*SOURCE DOCUMENT*:
In Case of Emergency is an American half-hour sitcom television series shown on ABC in the United States. The series follows a group of high school acquaintances whose lives have not turned out as they hoped.  It premiered on January 3, 2007, at 9:30 pm and ended on April 11, 2007. The pilot episode was directed by Jon Favreau and the cast included Jonathan Silverman, David Arquette, Lori Loughlin, Kelly Hu, and Greg Germann.

Although ABC gave early renewal notices to several of its series on March 21, 2007, In Case of Emergency was not one of them. 

On April 12, 2007, ABC announced that the show had been officially cancelled, leaving one episode unaired, which has since been broadcast internationally.

Cast and characters

Series regulars
 Jonathan Silverman as Harry Kennison (captain of the debate team), now a frustrated greeting-card writer
 David Arquette as Jason Ventress (voted most likely to succeed), now under investigation for a corporate scandal and volunteering at a hospital
 Greg Germann as Sherman Yablonsky (competitive eating club '84-'87), now a self-obsessed, formerly obese, disgraced diet guru
 Kelly Hu as Kelly Lee (former valedictorian), now working at a Korean massage parlor
 Lori Loughlin as Dr. Joanna Lupone, a doctor with whom Jason falls in love, despite her being engaged
 Jackson Bond as Dylan Kennison, Harry's son, Nicholas Roget-King played the role in the pilot.

*EXERCISE A*:
In the In Case of Emergency article, who directed the pilot episode?
*EXERCISE B*:
Reproduce word for word everything in the In Case of Emergency article from "Although ABC gave" down to "been broadcast internationally.".

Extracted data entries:
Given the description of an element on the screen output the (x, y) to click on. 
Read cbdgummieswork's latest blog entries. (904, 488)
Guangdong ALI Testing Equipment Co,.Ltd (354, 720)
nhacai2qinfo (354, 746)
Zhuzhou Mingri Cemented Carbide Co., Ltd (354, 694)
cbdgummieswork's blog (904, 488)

*OUTPUT A*:
Jon Favreau

*OUTPUT B*:
Although ABC gave early renewal notices to several of its series on March 21, 2007, In Case of Emergency was not one of them. 

On April 12, 2007, ABC announced that the show had been officially cancelled, leaving one episode unaired, which has since been broadcast internationally.